Sekolah-sekolah yang selama ini mengenakan label ”internasional” mulai harus berganti status. Kementerian Pendidikan dan Kebudayaan melarang penggunaan kata ”internasional” di dalam penamaan sekolah.
Larangan yang berlaku sejak 31 Desember 2014 itu bertujuan mencegah terjadinya diskriminasi dan komersialisasi di dunia pendidikan Indonesia. Sekolah-sekolah yang tidak lagi menggunakan nama ”internasional” diwajibkan berganti status menjadi satuan pendidikan kerja sama (SPK). Itu berarti, sekolah tersebut, selain memakai kurikulum nasional, juga mengadaptasi kurikulum dari luar negeri.

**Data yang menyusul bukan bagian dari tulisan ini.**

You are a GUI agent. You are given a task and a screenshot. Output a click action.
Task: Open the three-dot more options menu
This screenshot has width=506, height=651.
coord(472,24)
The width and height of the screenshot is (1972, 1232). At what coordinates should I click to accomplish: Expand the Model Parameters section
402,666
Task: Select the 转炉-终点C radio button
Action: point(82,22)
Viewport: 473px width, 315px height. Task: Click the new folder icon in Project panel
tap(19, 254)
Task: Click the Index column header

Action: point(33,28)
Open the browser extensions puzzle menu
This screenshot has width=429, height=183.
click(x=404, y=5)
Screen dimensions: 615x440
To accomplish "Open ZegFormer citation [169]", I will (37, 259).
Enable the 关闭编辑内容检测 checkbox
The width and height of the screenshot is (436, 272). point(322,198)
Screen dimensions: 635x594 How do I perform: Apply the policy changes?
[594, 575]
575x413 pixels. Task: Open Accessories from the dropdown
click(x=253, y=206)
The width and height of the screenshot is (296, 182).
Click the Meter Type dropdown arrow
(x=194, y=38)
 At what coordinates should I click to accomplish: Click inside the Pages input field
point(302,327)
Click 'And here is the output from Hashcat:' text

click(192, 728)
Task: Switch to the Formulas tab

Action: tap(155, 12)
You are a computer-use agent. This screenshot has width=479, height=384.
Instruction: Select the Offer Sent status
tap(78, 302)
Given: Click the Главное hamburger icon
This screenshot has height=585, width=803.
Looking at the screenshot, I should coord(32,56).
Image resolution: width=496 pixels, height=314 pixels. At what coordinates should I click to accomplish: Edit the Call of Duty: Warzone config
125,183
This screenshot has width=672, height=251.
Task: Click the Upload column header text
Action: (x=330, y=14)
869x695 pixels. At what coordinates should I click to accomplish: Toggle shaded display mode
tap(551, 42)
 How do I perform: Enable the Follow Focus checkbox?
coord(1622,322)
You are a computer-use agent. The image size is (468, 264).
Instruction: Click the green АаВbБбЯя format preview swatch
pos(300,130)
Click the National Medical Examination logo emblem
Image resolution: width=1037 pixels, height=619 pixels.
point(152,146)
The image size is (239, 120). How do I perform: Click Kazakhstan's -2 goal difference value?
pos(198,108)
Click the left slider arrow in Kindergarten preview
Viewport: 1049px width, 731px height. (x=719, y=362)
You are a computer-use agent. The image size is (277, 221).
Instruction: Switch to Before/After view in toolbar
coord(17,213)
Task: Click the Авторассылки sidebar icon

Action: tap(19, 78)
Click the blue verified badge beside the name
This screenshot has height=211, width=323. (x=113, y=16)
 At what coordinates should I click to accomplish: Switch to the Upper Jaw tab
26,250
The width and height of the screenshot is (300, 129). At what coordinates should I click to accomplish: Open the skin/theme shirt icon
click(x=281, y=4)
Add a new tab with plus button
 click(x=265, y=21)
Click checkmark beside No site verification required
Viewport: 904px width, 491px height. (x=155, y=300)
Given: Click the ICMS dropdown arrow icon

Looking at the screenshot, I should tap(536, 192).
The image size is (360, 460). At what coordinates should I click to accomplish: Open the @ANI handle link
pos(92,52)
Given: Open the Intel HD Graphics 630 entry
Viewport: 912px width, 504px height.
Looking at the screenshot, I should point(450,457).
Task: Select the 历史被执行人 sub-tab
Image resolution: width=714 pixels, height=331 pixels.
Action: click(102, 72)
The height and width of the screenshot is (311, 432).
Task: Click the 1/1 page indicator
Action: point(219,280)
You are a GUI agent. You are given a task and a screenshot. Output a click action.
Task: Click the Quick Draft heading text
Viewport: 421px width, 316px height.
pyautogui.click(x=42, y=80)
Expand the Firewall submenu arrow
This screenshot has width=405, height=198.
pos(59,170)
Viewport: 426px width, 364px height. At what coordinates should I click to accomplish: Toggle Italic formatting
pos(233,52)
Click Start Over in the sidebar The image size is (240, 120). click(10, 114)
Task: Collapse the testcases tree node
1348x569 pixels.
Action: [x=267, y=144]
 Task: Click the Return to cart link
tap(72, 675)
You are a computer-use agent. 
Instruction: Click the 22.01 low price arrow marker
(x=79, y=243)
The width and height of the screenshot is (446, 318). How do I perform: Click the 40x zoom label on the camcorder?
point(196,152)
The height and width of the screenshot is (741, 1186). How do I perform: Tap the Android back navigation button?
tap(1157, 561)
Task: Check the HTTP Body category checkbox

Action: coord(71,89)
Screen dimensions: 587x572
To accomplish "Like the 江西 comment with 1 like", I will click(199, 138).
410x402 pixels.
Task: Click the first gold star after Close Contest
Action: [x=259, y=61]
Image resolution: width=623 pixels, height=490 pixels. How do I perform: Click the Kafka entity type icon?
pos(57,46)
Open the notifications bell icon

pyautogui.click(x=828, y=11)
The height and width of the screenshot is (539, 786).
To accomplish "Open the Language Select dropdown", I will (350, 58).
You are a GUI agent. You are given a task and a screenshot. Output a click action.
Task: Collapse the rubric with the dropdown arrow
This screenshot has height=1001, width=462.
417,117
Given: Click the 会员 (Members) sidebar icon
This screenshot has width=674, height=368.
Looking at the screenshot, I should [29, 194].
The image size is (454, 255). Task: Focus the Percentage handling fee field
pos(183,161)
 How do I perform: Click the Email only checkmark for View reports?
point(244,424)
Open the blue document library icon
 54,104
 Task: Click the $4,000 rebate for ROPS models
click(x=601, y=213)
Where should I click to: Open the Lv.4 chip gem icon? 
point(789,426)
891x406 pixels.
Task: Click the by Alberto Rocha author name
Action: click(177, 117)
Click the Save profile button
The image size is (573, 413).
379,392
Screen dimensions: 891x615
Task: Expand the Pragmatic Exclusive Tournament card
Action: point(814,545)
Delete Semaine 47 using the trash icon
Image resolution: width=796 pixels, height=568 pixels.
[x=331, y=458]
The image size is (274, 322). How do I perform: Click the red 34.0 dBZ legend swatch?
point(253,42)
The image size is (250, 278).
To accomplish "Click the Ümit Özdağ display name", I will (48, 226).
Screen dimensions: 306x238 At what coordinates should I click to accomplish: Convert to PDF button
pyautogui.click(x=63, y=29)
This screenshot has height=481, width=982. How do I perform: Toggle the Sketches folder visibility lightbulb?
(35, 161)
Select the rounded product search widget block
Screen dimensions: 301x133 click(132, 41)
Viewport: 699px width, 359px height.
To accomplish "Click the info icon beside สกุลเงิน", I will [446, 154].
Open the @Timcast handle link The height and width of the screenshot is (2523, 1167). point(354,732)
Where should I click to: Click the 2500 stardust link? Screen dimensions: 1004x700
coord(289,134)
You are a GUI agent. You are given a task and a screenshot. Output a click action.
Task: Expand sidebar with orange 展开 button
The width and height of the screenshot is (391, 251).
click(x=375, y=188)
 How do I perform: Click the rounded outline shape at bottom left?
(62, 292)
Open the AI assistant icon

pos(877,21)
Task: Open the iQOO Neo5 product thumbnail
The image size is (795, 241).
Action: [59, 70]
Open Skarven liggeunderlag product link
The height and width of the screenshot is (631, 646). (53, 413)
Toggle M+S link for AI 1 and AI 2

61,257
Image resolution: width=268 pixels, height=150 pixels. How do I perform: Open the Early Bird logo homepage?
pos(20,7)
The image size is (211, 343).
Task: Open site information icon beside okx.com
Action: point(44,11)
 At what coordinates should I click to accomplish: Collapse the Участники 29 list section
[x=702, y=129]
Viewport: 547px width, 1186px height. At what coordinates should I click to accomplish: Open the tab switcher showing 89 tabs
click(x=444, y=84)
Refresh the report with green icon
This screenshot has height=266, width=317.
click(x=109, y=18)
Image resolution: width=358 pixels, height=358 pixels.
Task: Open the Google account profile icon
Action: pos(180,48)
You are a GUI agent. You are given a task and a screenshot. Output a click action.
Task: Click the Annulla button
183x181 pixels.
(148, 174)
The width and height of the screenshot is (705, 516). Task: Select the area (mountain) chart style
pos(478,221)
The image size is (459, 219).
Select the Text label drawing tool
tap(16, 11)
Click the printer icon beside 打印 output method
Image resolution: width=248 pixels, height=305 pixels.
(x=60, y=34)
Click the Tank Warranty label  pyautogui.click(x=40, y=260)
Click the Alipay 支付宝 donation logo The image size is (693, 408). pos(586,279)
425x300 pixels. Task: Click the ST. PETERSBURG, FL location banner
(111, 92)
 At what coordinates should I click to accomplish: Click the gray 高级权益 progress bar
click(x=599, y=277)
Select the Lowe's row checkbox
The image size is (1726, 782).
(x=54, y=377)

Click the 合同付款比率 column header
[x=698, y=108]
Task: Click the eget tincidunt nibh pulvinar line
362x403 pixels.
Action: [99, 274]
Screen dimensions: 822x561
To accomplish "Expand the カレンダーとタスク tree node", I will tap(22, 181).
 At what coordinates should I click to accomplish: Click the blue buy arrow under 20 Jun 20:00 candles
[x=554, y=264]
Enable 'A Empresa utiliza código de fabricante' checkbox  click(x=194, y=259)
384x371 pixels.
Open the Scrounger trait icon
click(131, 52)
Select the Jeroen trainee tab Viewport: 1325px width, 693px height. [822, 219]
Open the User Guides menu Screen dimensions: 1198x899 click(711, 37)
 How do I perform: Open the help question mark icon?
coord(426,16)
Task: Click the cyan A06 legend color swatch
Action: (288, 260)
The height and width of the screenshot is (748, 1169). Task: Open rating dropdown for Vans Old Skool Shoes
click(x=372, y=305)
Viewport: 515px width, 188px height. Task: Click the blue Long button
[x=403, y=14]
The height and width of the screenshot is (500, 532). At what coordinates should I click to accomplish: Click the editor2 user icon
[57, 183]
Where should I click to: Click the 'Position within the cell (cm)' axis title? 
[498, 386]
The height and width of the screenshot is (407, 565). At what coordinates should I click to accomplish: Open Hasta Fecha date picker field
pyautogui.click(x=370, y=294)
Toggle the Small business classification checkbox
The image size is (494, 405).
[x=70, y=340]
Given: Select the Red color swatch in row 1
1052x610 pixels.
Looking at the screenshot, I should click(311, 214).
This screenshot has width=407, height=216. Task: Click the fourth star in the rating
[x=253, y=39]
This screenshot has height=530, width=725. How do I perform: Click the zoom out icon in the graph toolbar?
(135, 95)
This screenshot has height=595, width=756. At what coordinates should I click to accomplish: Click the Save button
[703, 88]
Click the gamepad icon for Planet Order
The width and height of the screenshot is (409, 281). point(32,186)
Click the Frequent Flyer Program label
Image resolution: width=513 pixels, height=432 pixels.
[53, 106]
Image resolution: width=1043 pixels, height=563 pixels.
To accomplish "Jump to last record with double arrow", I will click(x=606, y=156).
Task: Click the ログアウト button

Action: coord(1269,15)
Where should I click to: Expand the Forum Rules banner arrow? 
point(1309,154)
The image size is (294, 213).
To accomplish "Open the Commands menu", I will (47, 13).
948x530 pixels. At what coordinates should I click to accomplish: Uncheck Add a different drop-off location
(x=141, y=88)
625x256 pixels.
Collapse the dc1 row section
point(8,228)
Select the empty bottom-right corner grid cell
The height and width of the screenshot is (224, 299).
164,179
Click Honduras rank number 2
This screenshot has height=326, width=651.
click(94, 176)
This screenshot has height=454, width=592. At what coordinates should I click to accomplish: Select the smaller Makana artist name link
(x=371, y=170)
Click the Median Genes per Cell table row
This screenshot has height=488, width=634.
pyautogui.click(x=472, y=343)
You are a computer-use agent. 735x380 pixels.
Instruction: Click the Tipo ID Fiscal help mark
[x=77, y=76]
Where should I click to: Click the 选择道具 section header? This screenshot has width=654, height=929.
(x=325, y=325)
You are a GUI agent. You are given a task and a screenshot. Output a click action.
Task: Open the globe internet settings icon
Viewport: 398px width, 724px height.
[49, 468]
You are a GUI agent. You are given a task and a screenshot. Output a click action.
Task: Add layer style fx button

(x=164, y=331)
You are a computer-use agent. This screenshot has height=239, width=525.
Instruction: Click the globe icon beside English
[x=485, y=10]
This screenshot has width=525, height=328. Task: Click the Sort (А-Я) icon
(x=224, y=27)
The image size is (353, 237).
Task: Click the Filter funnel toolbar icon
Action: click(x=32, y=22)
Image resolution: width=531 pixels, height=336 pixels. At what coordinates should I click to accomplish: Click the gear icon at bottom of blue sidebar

Menurut data Direktorat Jenderal Pendidikan Dasar Kemdikbud per 13 Februari 2015, 131 sekolah dasar dan 123 sekolah menengah mengurus izin SPK.
ADVERTISEMENT
SCROLL TO RESUME CONTENT
”Jangan sampai kata ’internasional’ disalahgunakan untuk meminta uang sekolah lebih dari orangtua dan membuat masyarakat berpikir sekolah non-internasional tidak bagus,” kata Direktur Jenderal Pendidikan Dasar Hamid Muhammad di Jakarta, akhir pekan lalu.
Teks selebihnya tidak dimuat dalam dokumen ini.